EXTRACTED DATA:
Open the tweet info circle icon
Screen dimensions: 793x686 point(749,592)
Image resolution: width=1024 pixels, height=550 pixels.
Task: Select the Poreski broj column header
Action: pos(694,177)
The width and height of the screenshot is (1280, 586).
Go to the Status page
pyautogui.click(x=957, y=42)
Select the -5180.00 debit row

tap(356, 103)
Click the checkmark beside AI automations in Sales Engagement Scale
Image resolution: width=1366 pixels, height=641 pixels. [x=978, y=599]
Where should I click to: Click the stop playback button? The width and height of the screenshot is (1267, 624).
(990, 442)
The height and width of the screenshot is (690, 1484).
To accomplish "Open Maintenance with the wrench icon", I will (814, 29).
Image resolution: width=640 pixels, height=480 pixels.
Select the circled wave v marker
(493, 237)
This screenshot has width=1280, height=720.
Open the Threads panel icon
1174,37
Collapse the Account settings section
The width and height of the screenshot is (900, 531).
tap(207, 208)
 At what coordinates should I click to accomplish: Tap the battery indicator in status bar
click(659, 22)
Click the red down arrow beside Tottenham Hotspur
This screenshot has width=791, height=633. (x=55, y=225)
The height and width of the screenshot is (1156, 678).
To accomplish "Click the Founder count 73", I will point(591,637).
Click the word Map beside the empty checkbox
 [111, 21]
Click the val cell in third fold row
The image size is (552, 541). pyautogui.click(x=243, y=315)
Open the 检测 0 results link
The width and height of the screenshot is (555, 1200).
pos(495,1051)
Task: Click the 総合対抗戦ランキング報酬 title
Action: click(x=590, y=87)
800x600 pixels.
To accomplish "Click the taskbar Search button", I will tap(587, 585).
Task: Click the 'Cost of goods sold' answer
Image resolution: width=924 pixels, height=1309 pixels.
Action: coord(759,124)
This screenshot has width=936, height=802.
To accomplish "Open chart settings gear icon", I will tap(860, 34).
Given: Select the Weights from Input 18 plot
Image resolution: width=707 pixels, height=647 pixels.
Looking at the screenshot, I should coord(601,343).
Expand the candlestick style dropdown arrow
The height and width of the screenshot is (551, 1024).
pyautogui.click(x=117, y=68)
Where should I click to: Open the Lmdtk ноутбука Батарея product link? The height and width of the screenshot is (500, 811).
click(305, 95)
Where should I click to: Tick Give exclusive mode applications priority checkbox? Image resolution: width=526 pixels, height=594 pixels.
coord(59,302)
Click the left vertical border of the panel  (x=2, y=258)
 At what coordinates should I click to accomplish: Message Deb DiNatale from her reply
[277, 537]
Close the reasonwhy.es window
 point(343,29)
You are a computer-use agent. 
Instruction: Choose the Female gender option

YOUR GOAL:
Each entry, exactly as written, should be set down once more.

ANSWER BOX:
Open the tweet info circle icon
Screen dimensions: 793x686 point(749,592)
Image resolution: width=1024 pixels, height=550 pixels.
Task: Select the Poreski broj column header
Action: pos(694,177)
The width and height of the screenshot is (1280, 586).
Go to the Status page
pyautogui.click(x=957, y=42)
Select the -5180.00 debit row

tap(356, 103)
Click the checkmark beside AI automations in Sales Engagement Scale
Image resolution: width=1366 pixels, height=641 pixels. [x=978, y=599]
Where should I click to: Click the stop playback button? The width and height of the screenshot is (1267, 624).
(990, 442)
The height and width of the screenshot is (690, 1484).
To accomplish "Open Maintenance with the wrench icon", I will (814, 29).
Image resolution: width=640 pixels, height=480 pixels.
Select the circled wave v marker
(493, 237)
This screenshot has width=1280, height=720.
Open the Threads panel icon
1174,37
Collapse the Account settings section
The width and height of the screenshot is (900, 531).
tap(207, 208)
 At what coordinates should I click to accomplish: Tap the battery indicator in status bar
click(659, 22)
Click the red down arrow beside Tottenham Hotspur
This screenshot has width=791, height=633. (x=55, y=225)
The height and width of the screenshot is (1156, 678).
To accomplish "Click the Founder count 73", I will point(591,637).
Click the word Map beside the empty checkbox
 [111, 21]
Click the val cell in third fold row
The image size is (552, 541). pyautogui.click(x=243, y=315)
Open the 检测 0 results link
The width and height of the screenshot is (555, 1200).
pos(495,1051)
Task: Click the 総合対抗戦ランキング報酬 title
Action: click(x=590, y=87)
800x600 pixels.
To accomplish "Click the taskbar Search button", I will tap(587, 585).
Task: Click the 'Cost of goods sold' answer
Image resolution: width=924 pixels, height=1309 pixels.
Action: coord(759,124)
This screenshot has width=936, height=802.
To accomplish "Open chart settings gear icon", I will tap(860, 34).
Given: Select the Weights from Input 18 plot
Image resolution: width=707 pixels, height=647 pixels.
Looking at the screenshot, I should coord(601,343).
Expand the candlestick style dropdown arrow
The height and width of the screenshot is (551, 1024).
pyautogui.click(x=117, y=68)
Where should I click to: Open the Lmdtk ноутбука Батарея product link? The height and width of the screenshot is (500, 811).
click(305, 95)
Where should I click to: Tick Give exclusive mode applications priority checkbox? Image resolution: width=526 pixels, height=594 pixels.
coord(59,302)
Click the left vertical border of the panel  (x=2, y=258)
 At what coordinates should I click to accomplish: Message Deb DiNatale from her reply
[277, 537]
Close the reasonwhy.es window
 point(343,29)
You are a computer-use agent. 
Instruction: Choose the Female gender option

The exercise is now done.